### Exercise
Put every one of the following rows into a numbered list, one row per item, and leave out the blank lines.

----

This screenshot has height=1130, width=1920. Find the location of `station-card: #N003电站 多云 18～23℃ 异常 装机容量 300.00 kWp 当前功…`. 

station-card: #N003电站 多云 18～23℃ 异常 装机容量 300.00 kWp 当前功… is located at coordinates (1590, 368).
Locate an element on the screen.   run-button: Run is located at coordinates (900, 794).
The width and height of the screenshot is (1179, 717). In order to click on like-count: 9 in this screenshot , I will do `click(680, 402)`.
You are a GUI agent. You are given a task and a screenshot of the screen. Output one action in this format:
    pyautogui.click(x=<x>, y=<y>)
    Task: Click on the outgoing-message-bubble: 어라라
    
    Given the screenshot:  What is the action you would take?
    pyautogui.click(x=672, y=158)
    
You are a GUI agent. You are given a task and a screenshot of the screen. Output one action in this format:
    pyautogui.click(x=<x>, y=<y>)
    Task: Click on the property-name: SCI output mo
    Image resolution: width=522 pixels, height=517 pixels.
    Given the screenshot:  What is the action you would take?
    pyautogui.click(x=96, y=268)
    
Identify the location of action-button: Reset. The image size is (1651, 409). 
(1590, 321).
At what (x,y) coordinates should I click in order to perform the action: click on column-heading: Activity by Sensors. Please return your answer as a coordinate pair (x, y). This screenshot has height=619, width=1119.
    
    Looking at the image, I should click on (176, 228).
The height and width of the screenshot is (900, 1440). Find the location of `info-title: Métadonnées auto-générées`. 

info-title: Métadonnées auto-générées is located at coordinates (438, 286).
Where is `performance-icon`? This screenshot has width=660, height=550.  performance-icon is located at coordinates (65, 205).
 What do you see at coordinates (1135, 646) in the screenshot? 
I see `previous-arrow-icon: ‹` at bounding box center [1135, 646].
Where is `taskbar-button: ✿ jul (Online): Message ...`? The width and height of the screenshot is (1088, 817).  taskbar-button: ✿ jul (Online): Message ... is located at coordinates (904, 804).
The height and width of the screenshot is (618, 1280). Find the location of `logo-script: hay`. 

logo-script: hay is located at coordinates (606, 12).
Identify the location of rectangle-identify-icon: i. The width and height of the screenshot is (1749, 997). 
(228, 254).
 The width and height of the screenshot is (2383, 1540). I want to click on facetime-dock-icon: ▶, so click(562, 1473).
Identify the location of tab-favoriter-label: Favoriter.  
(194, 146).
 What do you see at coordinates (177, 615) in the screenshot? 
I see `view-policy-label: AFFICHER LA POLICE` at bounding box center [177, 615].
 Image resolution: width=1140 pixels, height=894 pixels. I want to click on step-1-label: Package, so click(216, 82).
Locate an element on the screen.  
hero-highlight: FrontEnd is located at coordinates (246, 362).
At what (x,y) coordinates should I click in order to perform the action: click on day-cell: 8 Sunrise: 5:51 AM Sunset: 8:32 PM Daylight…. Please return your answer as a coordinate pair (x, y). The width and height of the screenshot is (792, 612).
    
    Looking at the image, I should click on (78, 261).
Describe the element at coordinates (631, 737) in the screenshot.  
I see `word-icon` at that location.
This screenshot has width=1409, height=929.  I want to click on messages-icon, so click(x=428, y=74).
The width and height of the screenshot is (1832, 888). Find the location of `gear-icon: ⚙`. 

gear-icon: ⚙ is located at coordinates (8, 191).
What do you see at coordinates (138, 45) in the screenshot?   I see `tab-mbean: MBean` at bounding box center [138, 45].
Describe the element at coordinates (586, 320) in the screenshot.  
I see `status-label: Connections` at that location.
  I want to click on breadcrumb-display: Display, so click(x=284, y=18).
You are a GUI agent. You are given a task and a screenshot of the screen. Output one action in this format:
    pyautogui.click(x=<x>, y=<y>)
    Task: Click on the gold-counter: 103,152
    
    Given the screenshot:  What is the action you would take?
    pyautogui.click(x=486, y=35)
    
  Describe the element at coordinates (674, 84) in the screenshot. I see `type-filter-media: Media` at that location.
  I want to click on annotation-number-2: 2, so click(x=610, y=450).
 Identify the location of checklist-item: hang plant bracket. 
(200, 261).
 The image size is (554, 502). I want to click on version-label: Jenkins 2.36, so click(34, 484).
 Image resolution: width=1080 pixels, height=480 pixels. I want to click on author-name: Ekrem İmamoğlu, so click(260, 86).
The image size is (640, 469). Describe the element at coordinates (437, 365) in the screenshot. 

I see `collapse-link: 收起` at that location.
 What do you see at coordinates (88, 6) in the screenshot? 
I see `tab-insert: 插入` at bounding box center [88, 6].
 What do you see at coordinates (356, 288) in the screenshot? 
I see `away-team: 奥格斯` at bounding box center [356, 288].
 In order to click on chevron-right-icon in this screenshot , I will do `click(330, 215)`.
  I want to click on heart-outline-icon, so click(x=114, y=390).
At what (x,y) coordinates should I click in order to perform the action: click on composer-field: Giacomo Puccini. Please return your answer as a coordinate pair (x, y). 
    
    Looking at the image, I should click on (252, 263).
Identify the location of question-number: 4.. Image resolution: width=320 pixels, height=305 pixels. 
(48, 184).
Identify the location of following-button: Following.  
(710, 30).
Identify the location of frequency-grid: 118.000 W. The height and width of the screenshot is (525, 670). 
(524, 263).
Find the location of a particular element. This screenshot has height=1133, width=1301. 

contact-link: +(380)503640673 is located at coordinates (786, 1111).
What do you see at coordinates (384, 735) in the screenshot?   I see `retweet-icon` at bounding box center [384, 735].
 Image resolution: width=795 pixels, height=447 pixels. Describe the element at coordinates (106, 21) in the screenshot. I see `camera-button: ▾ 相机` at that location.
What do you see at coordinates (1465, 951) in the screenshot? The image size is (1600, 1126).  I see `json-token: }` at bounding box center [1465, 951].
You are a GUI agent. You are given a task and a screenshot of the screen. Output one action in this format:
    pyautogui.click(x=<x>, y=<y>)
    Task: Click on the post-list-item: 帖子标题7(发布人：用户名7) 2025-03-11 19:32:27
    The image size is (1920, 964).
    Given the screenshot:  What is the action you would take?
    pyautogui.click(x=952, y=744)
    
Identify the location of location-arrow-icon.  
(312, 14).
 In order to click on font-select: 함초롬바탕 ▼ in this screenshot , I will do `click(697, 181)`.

----

### Response
1. This screenshot has height=1130, width=1920. Find the location of `station-card: #N003电站 多云 18～23℃ 异常 装机容量 300.00 kWp 当前功…`. 
2. station-card: #N003电站 多云 18～23℃ 异常 装机容量 300.00 kWp 当前功… is located at coordinates (1590, 368).
3. Locate an element on the screen.   run-button: Run is located at coordinates (900, 794).
4. The width and height of the screenshot is (1179, 717). In order to click on like-count: 9 in this screenshot , I will do `click(680, 402)`.
5. You are a GUI agent. You are given a task and a screenshot of the screen. Output one action in this format:
6.     pyautogui.click(x=<x>, y=<y>)
7.     Task: Click on the outgoing-message-bubble: 어라라
8.     Given the screenshot:  What is the action you would take?
9.     pyautogui.click(x=672, y=158)
10. You are a GUI agent. You are given a task and a screenshot of the screen. Output one action in this format:
11.     pyautogui.click(x=<x>, y=<y>)
12.     Task: Click on the property-name: SCI output mo
13.     Image resolution: width=522 pixels, height=517 pixels.
14.     Given the screenshot:  What is the action you would take?
15.     pyautogui.click(x=96, y=268)
16. Identify the location of action-button: Reset. The image size is (1651, 409). 
17. (1590, 321).
18. At what (x,y) coordinates should I click in order to perform the action: click on column-heading: Activity by Sensors. Please return your answer as a coordinate pair (x, y). This screenshot has height=619, width=1119.
19.     Looking at the image, I should click on (176, 228).
20. The height and width of the screenshot is (900, 1440). Find the location of `info-title: Métadonnées auto-générées`. 
21. info-title: Métadonnées auto-générées is located at coordinates (438, 286).
22. Where is `performance-icon`? This screenshot has width=660, height=550.  performance-icon is located at coordinates (65, 205).
23.  What do you see at coordinates (1135, 646) in the screenshot? 
24. I see `previous-arrow-icon: ‹` at bounding box center [1135, 646].
25. Where is `taskbar-button: ✿ jul (Online): Message ...`? The width and height of the screenshot is (1088, 817).  taskbar-button: ✿ jul (Online): Message ... is located at coordinates (904, 804).
26. The height and width of the screenshot is (618, 1280). Find the location of `logo-script: hay`. 
27. logo-script: hay is located at coordinates (606, 12).
28. Identify the location of rectangle-identify-icon: i. The width and height of the screenshot is (1749, 997). 
29. (228, 254).
30.  The width and height of the screenshot is (2383, 1540). I want to click on facetime-dock-icon: ▶, so click(562, 1473).
31. Identify the location of tab-favoriter-label: Favoriter.  
32. (194, 146).
33.  What do you see at coordinates (177, 615) in the screenshot? 
34. I see `view-policy-label: AFFICHER LA POLICE` at bounding box center [177, 615].
35.  Image resolution: width=1140 pixels, height=894 pixels. I want to click on step-1-label: Package, so click(216, 82).
36. Locate an element on the screen.  
37. hero-highlight: FrontEnd is located at coordinates (246, 362).
38. At what (x,y) coordinates should I click in order to perform the action: click on day-cell: 8 Sunrise: 5:51 AM Sunset: 8:32 PM Daylight…. Please return your answer as a coordinate pair (x, y). The width and height of the screenshot is (792, 612).
39.     Looking at the image, I should click on (78, 261).
40. Describe the element at coordinates (631, 737) in the screenshot.  
41. I see `word-icon` at that location.
42. This screenshot has width=1409, height=929.  I want to click on messages-icon, so click(x=428, y=74).
43. The width and height of the screenshot is (1832, 888). Find the location of `gear-icon: ⚙`. 
44. gear-icon: ⚙ is located at coordinates (8, 191).
45. What do you see at coordinates (138, 45) in the screenshot?   I see `tab-mbean: MBean` at bounding box center [138, 45].
46. Describe the element at coordinates (586, 320) in the screenshot.  
47. I see `status-label: Connections` at that location.
48.   I want to click on breadcrumb-display: Display, so click(x=284, y=18).
49. You are a GUI agent. You are given a task and a screenshot of the screen. Output one action in this format:
50.     pyautogui.click(x=<x>, y=<y>)
51.     Task: Click on the gold-counter: 103,152
52.     Given the screenshot:  What is the action you would take?
53.     pyautogui.click(x=486, y=35)
54.   Describe the element at coordinates (674, 84) in the screenshot. I see `type-filter-media: Media` at that location.
55.   I want to click on annotation-number-2: 2, so click(x=610, y=450).
56.  Identify the location of checklist-item: hang plant bracket. 
57. (200, 261).
58.  The image size is (554, 502). I want to click on version-label: Jenkins 2.36, so click(34, 484).
59.  Image resolution: width=1080 pixels, height=480 pixels. I want to click on author-name: Ekrem İmamoğlu, so click(260, 86).
60. The image size is (640, 469). Describe the element at coordinates (437, 365) in the screenshot. 
61. I see `collapse-link: 收起` at that location.
62.  What do you see at coordinates (88, 6) in the screenshot? 
63. I see `tab-insert: 插入` at bounding box center [88, 6].
64.  What do you see at coordinates (356, 288) in the screenshot? 
65. I see `away-team: 奥格斯` at bounding box center [356, 288].
66.  In order to click on chevron-right-icon in this screenshot , I will do `click(330, 215)`.
67.   I want to click on heart-outline-icon, so click(x=114, y=390).
68. At what (x,y) coordinates should I click in order to perform the action: click on composer-field: Giacomo Puccini. Please return your answer as a coordinate pair (x, y). 
69.     Looking at the image, I should click on (252, 263).
70. Identify the location of question-number: 4.. Image resolution: width=320 pixels, height=305 pixels. 
71. (48, 184).
72. Identify the location of following-button: Following.  
73. (710, 30).
74. Identify the location of frequency-grid: 118.000 W. The height and width of the screenshot is (525, 670). 
75. (524, 263).
76. Find the location of a particular element. This screenshot has height=1133, width=1301. 
77. contact-link: +(380)503640673 is located at coordinates (786, 1111).
78. What do you see at coordinates (384, 735) in the screenshot?   I see `retweet-icon` at bounding box center [384, 735].
79.  Image resolution: width=795 pixels, height=447 pixels. Describe the element at coordinates (106, 21) in the screenshot. I see `camera-button: ▾ 相机` at that location.
80. What do you see at coordinates (1465, 951) in the screenshot? The image size is (1600, 1126).  I see `json-token: }` at bounding box center [1465, 951].
81. You are a GUI agent. You are given a task and a screenshot of the screen. Output one action in this format:
82.     pyautogui.click(x=<x>, y=<y>)
83.     Task: Click on the post-list-item: 帖子标题7(发布人：用户名7) 2025-03-11 19:32:27
84.     The image size is (1920, 964).
85.     Given the screenshot:  What is the action you would take?
86.     pyautogui.click(x=952, y=744)
87. Identify the location of location-arrow-icon.  
88. (312, 14).
89.  In order to click on font-select: 함초롬바탕 ▼ in this screenshot , I will do `click(697, 181)`.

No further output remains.